- [Excerpt to read]:

+-------+

Important recent changes (since Periods 93 and 94) regarding Paranal instrumentation and facilities

This section describes important changes which took place during Period 93 and 94, as well as changes expected to take place during Period 95.

UT instruments and facilities

Telescopes: all UTs

The concept of "Virtual Image Slicer" has been developed and implemented on the UTs. The Virtual Image Slicer consists in elongating the stars in a given direction by the introduction of a small amount of astigmatism thanks to the Active Optics of the telescope. Alignment of the major axis of the elongated star along the entrance slit of a spectrograph allows to increase the total signal collected in a single spectrum by a factor of up to 100 relative to a perfectly shaped image for bright sources in comparable execution time,  as overheads would otherwise be much longer than the actual observing (shutter) time. The use of the "Virtual Image Slicer" is only allowed in Visitor Mode  and is currently limited for use at the Cassegrain focus. It must be explicitly mentioned in box 8b 'Observing Mode Justification'. Details can be found in Guisard, Sterzik & Munoz Proc. SPIE 9145, Ground-based and Airborne Telescopes V, 914544 (July 22, 2014).

UT1 - Antu

  • CRIRES was taken out of operations as of July 17th, 2014 to undergo a major upgrade to transform it into a cross-dispersed echelle spectrograph. It is therefore not offered in Period 95. It is expected to be back in operations in 2017.
  • Instead, NACO has been offered on the Nasmyth A focus since Period 94, pending successfull commissioning, with a limited list of offered modes.
    • NAOS:
      • VIS & IR wavefront sensing
      • Pupil tracking
    • CONICA:
      • Imaging without chopping, including APP and NoAO; usage of the Mp filter is only possible in VM
      • Cube mode
      • Focal plane AGPM coronography, only in VM
      • Wollaston/HWP polarimetry, only in VM
      • Spectroscopy, only in VM
      • SAM/SAMPOL, only in VM.
    • The following modes are not offered: LGS, SDI+, 4QPM/Lyot coronography, APP spectroscopy.
    • The re-installation and commissioning of NACO on the UT1 Nasmyth A focus is planned to be completed by early September 2014: users are warned that this move has a non-negligible risk of failure.
  • FORS2: The anti-refllective coating of prisms which are part of the Longitudinal Atmospheric Dispersion Corrector (LADC) in front of the instrument is damaged and  therefore susceptible to introduce transmission loss larger than for uncoated prisms, variable transmission depending on the exact location of the beams crossing the prisms, scattering leading to a decreased signal-to-noise ratio on photometric measurements and variability of the transmission dependent on the humidity level.  During the M1 coating activities in November 2014, these prisms will be replaced by the ones which used to be in the LADC in front of FORS1 and for which the coating has been removed. Assessment of this exchange on the reachable limiting magnitudes as well as the achievable accuracy on differential photometry will be carried out immediately once the instrument is back on sky.  A decision will then be taken regarding the scientifically most interesting option compatible with the long term maintenance of the LADC.

+-------+

Lines on target coordinates

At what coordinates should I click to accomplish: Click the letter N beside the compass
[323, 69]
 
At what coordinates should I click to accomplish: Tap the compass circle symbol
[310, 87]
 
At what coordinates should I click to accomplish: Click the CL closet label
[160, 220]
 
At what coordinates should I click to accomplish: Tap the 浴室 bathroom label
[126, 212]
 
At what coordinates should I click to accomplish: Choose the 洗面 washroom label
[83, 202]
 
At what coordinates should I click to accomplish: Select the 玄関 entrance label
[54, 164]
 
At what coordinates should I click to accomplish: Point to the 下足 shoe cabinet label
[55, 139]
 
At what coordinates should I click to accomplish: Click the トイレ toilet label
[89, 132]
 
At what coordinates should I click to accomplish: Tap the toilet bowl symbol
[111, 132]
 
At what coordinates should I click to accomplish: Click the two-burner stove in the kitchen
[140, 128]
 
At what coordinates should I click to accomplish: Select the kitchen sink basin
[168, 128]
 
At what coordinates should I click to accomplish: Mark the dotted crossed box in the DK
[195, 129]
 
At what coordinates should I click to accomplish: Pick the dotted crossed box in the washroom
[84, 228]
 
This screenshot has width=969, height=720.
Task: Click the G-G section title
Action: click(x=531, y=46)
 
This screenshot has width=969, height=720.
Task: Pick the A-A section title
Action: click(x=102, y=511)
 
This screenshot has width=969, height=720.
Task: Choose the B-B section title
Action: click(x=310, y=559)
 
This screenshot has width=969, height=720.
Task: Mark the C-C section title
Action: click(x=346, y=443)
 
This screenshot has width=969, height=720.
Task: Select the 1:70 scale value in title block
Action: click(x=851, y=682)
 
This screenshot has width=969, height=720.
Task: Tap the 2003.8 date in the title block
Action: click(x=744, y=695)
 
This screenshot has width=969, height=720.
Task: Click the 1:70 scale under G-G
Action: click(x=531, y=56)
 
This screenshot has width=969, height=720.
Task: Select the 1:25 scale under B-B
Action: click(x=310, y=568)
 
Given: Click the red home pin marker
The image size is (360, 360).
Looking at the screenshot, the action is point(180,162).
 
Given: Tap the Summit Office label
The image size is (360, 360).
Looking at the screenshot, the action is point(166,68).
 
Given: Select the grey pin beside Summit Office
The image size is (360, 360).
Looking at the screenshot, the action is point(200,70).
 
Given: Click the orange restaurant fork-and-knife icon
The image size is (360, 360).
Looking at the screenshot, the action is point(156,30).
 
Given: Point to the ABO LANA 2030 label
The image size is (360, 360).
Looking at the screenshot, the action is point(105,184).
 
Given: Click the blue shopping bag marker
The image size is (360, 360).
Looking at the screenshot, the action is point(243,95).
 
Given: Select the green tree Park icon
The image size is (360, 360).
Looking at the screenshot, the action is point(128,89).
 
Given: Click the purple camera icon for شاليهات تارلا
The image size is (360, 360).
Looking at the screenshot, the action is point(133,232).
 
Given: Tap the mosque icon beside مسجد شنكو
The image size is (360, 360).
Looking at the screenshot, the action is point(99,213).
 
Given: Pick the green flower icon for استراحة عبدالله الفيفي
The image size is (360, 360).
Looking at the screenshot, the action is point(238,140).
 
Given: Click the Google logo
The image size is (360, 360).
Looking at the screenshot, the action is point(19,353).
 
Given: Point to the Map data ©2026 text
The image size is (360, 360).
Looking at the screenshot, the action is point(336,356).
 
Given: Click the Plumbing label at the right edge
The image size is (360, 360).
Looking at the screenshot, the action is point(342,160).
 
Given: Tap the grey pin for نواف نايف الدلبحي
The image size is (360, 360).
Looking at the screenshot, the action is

+-------+

- [Work to complete]:
Continue the notes on Paranal instrumentation changes, starting after the last sentence shown.

- [Reply]:
  • KMOS
    • The arm allocation tool KARMA now offers the possibility to exclude individual arms from the arm configuration. Please consult the KMOS news page to confirm which arm is not available for which period.
    • A month-long intervention to improve the reliability of the arms will take place early in February 2015.

UT2 - Kueyen

    • XSHOOTER has been offered back on the Cassegrain focus of UT2 since Period 94.
    • The Atmospheric Dispersion Correction (ADC) systems on the UVB/VIS arms are not reliable. Since August 1st, 2012, the ADCs have been fixed in their non-deviant position. Data obtained in this configuration can be reduced by the pipeline without significant degradation. Updates on the status of the ADCs can be found on the XSHOOTER news webpage. The latest version of the user manual provides plots for helping users prepare observations without ADCs. Users are recommended to carry out observations at the parallactic angle whenever possible or to take special care on the airmass constraint to avoid flux loss. XSHOOTER will likely be taken out of operations for several months to install re-designed ADC systems in the future. As a consequence, Large and Monitoring Programmes using XSHOOTER will not be accepted in Period 95.
    • As of Period 93, XSHOOTER offers a new imaging mode using the Acquisition and Guiding camera. In combination with slit or IFU observations, this mode allows the users to take images of their object in various bands. However, in parallel, only the last snapshot of the acquisition sequence per se - i.e, in the acquisition template - is saved instead of a snapshot at each offset as it used to be done. More details can be found in the XSHOOTER User Manual and in the XSHOOTER News web pages.
  • FLAMES: Improved measures of the instrument efficiency at all settings have been acquired and are used to feed the latest version of the ETC (Version 5.1.0 -- May 20, 2014). As a result, the current ETC outputs a signal-to-noise ratio that can be significantly different from the output obtained using previous versions under the same conditions. The current ETC is expected to provide more accurate predictions of the signal-to-noise ratio. Compared to the previous ETC version, the predicted signal-to-noise ratios are generally lower in blue settings and higher in red settings. Significant differences (less than a factor 2) are expected in the most blue and most red settings.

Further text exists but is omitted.